Marieke van Vugt, associate professor, Bernoulli Institute of Mathematics, Computer Science and Artificial intelligence, University of Groningen
Abstract: We spend a substantial amount of our waking time mind-wandering. Despite popular belief, I do not think that is a bad thing necessarily. It can be very useful for planning and creativity. Mind-wandering only becomes harmful when it is so "sticky" that it is difficult to disengage from, and therefore interferes with other important tasks of life. For this reason, I am very interested in tracking such sticky thinking in the lab. I will demonstrate different methods to assess sticky thinking, for example based on computerized tasks or based on EEG. I will show how rumination may be a particular example of sticky thinking, and how this sticky thinking differs between individuals who are more versus less depressed. Finally, I will present my ideas on how different contemplative practices may help to reduce the stickiness of our thinking.

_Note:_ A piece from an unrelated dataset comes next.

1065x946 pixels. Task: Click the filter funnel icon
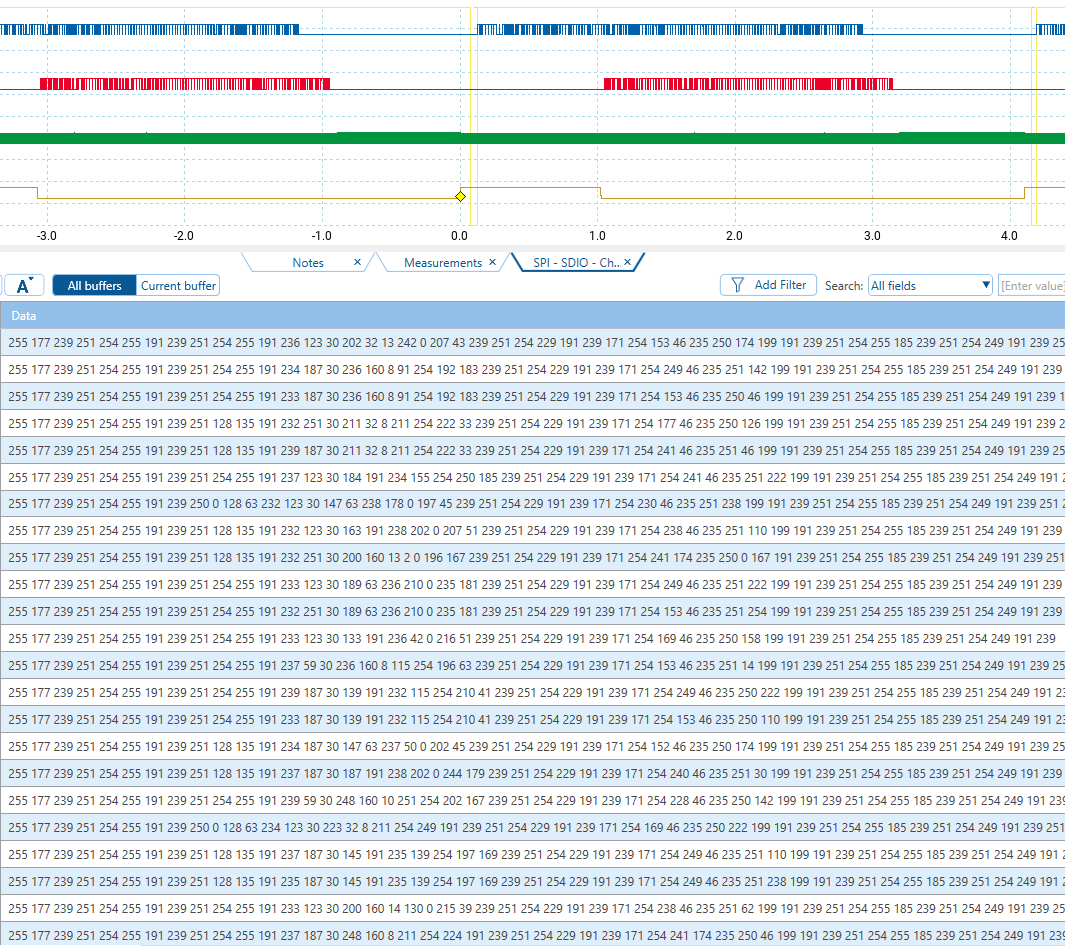pos(737,285)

Nicola Simonetti, Bridging Fellow in Medical Humanities, Department of English Studies, Durham University
Abstract: This talk explores obsessive-compulsive time through a novel nonclinical lens, proposing a speculative time complex that challenges obsessive-compulsive presentist frameworks. Drawing on first-person lived experience, epistemologies of time, and Critical Disability Studies, I argue that obsessive-compulsive distress is not rooted in the present but originates in an ‘elsewhen’ shaped by an uncertain past and a speculative future. To conceptualise this temporal dynamic, I engage with Armen Avanessian and Suhail Malik’s theory of the postcontemporary, which deprioritises the present by demonstrating how time is increasingly structured by the past and, especially, the future. Like the postcontemporary, I propose that obsessive-compulsive temporality can be approached in a way that no longer requires explaining the movement of the past and the future on the basis of the present, and I reflect on the importance of language – particularly its tense and modal structures – as a critical site for articulating the speculative time complex of obsessive-compulsive disorder.